**** Provided material ****

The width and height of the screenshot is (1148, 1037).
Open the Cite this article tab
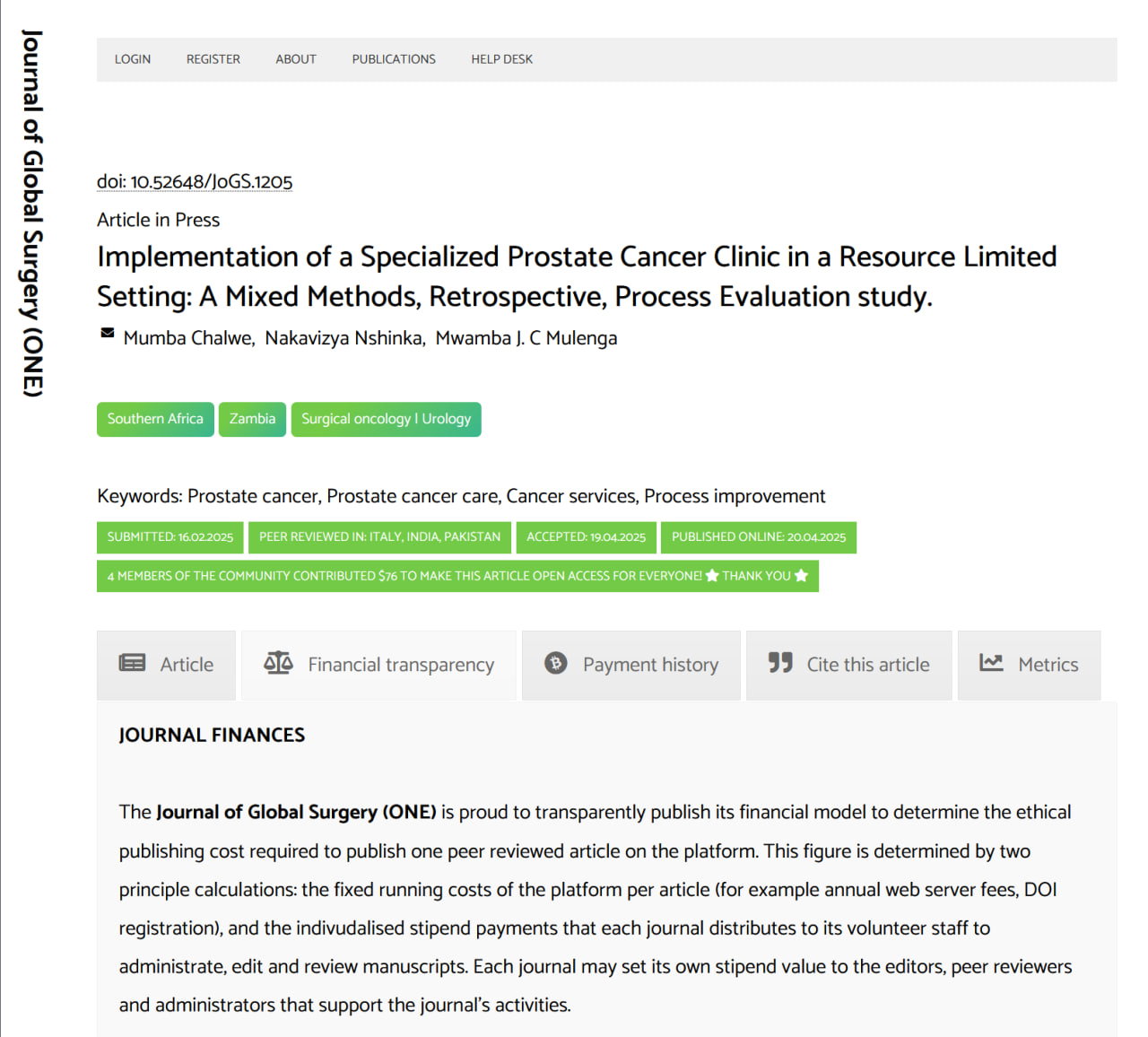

****
**** Provided material ****

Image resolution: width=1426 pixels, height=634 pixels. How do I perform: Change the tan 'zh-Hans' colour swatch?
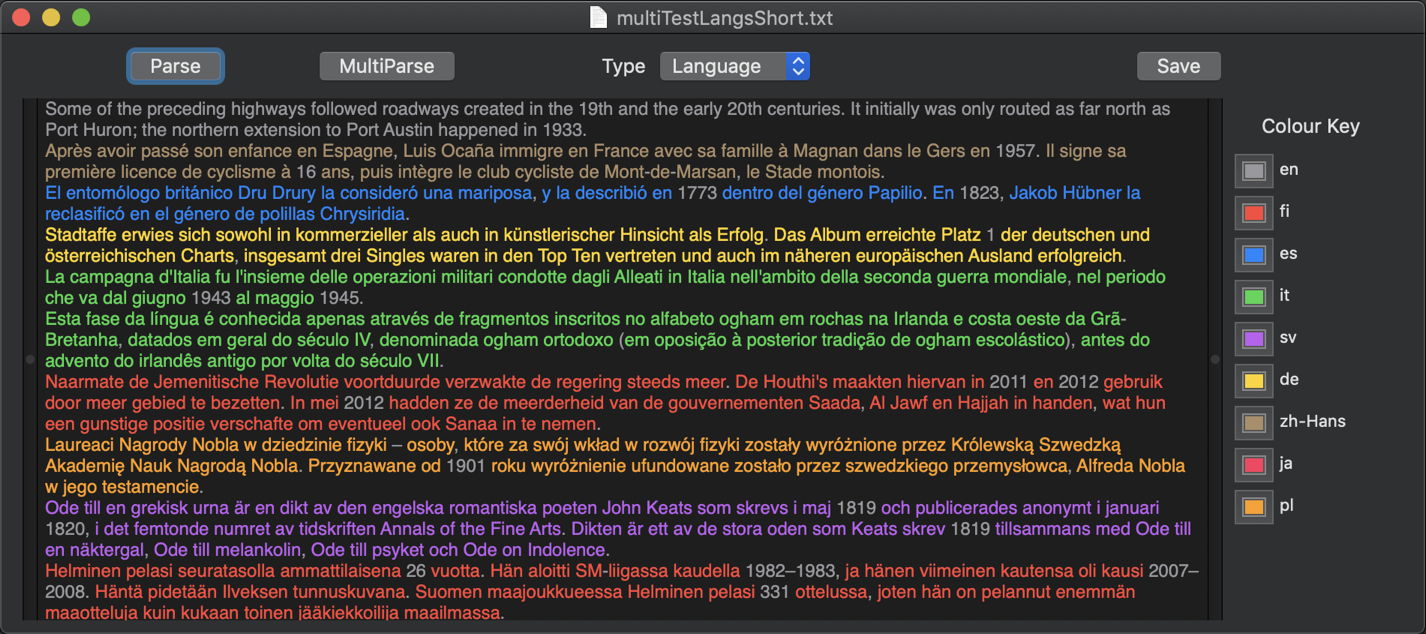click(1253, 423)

****
**** Provided material ****

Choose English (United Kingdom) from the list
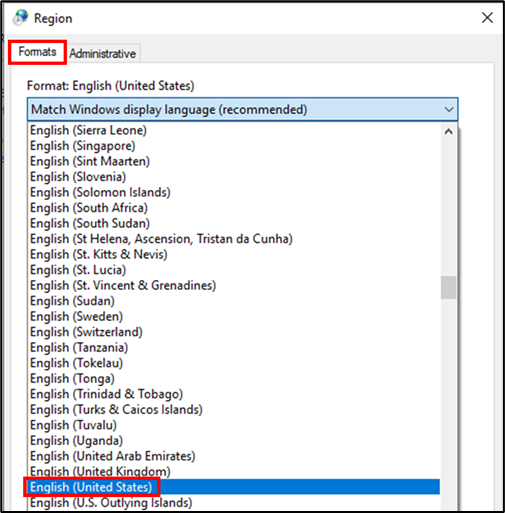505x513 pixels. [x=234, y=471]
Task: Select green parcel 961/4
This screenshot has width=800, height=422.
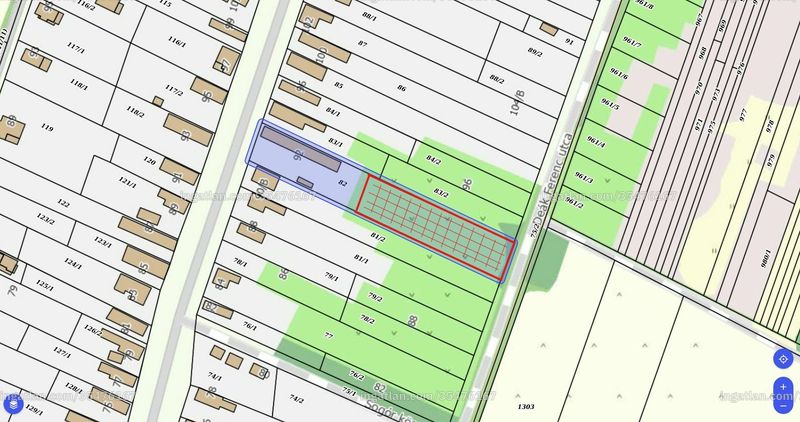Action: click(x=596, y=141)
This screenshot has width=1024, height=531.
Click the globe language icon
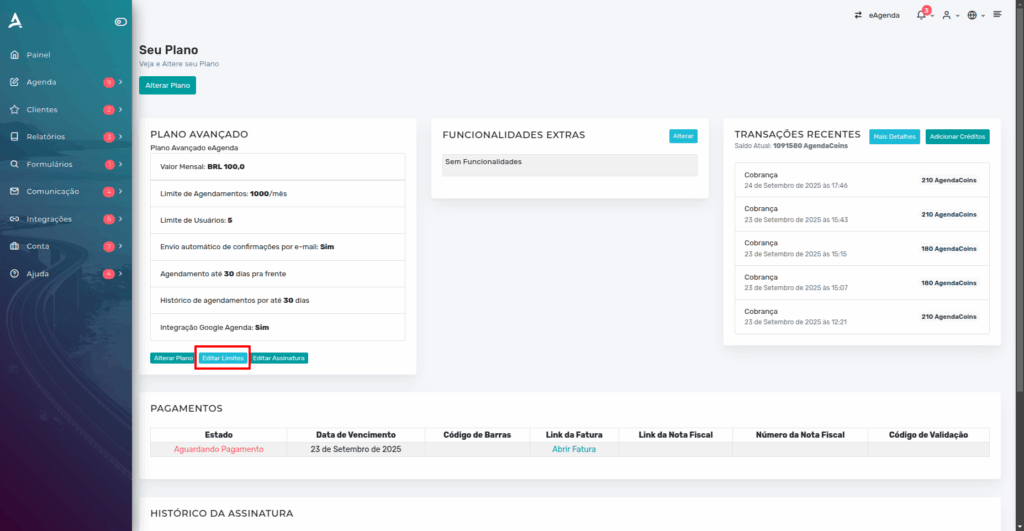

****

Keep both end lines and retype everything in the records above from the line containing "This screenshot has width=1024, height=531." through the line containing "Click the globe language icon", exactly, with nothing else.

This screenshot has width=1024, height=531.
Click the globe language icon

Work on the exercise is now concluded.